Set problem |
In the records, starting at the line that contains "Open the Texture tool" and ending at the end of the records, change "Device" to "Status". Give only those lines again, with nothing else altered.

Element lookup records
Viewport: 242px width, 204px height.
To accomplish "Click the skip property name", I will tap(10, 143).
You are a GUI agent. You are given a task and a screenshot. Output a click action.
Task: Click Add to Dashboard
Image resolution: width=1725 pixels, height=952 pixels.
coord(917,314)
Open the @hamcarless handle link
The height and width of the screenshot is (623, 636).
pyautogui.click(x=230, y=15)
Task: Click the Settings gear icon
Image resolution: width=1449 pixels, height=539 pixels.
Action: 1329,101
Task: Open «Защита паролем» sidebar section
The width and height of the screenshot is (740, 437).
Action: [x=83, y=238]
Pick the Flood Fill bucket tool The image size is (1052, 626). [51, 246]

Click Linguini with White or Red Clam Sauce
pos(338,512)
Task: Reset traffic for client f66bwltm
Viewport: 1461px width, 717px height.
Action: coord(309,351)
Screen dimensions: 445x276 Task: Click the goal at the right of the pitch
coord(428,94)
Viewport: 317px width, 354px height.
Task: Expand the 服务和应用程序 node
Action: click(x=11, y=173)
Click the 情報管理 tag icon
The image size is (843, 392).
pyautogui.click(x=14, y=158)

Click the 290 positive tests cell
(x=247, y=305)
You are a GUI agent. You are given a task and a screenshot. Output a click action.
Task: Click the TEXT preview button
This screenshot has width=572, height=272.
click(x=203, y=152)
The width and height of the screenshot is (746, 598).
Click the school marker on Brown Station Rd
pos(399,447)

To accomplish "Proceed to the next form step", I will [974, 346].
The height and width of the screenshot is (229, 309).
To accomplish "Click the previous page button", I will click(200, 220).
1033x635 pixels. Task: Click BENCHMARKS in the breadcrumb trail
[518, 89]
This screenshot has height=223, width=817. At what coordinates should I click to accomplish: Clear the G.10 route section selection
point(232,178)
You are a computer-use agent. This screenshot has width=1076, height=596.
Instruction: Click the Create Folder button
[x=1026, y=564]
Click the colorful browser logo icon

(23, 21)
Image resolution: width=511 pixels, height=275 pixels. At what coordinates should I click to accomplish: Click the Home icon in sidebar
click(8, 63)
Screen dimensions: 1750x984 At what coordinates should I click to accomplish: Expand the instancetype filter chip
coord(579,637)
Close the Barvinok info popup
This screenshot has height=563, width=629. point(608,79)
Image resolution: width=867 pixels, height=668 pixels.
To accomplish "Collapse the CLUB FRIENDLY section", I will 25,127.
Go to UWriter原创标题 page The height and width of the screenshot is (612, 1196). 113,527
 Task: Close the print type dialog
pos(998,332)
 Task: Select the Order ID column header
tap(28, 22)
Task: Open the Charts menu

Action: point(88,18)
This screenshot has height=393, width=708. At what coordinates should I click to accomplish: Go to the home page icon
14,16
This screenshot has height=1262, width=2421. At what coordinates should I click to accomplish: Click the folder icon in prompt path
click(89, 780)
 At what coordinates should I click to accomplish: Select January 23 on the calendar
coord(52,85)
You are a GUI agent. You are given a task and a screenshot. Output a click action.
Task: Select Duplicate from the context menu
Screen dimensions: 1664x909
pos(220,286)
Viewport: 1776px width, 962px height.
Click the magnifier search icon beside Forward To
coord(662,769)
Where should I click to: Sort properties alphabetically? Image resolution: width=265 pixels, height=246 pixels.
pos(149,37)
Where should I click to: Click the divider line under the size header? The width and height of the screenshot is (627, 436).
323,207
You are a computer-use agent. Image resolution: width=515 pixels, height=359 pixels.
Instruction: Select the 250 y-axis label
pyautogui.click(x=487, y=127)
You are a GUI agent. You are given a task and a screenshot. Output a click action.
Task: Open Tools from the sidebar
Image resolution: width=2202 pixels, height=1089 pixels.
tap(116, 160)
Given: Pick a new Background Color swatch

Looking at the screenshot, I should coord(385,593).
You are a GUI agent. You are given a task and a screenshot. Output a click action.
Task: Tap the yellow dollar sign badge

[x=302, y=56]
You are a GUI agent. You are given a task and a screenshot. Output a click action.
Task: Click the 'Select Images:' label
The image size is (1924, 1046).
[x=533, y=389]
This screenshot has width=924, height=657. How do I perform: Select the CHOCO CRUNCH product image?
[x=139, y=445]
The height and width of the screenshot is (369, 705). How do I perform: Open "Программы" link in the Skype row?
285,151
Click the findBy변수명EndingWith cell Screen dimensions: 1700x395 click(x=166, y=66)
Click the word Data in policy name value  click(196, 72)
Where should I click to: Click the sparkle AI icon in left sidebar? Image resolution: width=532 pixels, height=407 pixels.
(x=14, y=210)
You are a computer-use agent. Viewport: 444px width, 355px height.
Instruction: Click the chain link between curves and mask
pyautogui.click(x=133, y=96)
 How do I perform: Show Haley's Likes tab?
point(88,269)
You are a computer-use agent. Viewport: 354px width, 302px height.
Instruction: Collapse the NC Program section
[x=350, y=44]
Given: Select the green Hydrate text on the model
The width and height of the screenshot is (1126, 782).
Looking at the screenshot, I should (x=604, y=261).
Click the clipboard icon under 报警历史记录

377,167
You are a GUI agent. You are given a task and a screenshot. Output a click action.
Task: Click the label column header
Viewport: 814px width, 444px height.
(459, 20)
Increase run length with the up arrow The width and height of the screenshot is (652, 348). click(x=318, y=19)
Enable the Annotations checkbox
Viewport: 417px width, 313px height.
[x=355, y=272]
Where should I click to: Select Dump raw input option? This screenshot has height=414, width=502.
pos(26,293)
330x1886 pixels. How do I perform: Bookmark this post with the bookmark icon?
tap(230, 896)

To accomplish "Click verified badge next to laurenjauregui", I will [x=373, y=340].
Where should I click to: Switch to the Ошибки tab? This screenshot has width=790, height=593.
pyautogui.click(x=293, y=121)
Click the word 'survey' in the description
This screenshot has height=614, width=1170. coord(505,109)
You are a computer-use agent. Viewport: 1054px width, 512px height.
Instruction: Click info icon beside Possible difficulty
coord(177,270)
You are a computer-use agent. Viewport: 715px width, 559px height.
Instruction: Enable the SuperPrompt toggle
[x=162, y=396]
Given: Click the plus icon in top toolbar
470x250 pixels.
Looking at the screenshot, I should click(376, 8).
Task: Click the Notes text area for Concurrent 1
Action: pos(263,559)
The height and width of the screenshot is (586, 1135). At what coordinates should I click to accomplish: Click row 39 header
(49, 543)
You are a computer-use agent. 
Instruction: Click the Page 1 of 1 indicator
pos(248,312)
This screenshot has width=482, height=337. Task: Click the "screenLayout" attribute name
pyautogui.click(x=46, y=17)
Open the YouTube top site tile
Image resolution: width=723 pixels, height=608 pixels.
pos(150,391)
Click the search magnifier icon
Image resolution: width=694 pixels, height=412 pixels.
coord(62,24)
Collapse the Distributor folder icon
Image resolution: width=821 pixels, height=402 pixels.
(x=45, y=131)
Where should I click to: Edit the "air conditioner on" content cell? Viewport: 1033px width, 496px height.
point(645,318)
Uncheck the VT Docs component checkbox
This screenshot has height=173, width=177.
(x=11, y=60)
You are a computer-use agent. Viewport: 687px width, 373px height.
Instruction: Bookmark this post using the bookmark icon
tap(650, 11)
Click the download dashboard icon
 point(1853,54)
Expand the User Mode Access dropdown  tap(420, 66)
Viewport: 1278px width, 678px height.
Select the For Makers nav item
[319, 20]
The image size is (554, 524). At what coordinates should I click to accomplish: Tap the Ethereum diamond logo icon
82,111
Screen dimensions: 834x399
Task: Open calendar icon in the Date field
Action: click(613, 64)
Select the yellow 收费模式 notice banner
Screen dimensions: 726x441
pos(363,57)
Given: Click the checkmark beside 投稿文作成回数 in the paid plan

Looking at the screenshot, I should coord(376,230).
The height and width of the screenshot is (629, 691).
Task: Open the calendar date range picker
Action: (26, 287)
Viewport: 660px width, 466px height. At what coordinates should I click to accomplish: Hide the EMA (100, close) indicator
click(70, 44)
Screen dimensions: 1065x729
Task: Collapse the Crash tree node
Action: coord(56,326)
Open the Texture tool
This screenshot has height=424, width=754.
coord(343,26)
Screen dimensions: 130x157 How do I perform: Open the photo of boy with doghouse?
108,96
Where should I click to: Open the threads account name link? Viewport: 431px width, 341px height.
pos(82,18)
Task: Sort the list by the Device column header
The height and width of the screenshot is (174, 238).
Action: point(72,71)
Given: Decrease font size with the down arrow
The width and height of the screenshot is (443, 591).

Output for this exercise |
Open the Texture tool
This screenshot has height=424, width=754.
coord(343,26)
Screen dimensions: 130x157 How do I perform: Open the photo of boy with doghouse?
108,96
Where should I click to: Open the threads account name link? Viewport: 431px width, 341px height.
pos(82,18)
Task: Sort the list by the Status column header
The height and width of the screenshot is (174, 238).
Action: point(72,71)
Given: Decrease font size with the down arrow
The width and height of the screenshot is (443, 591).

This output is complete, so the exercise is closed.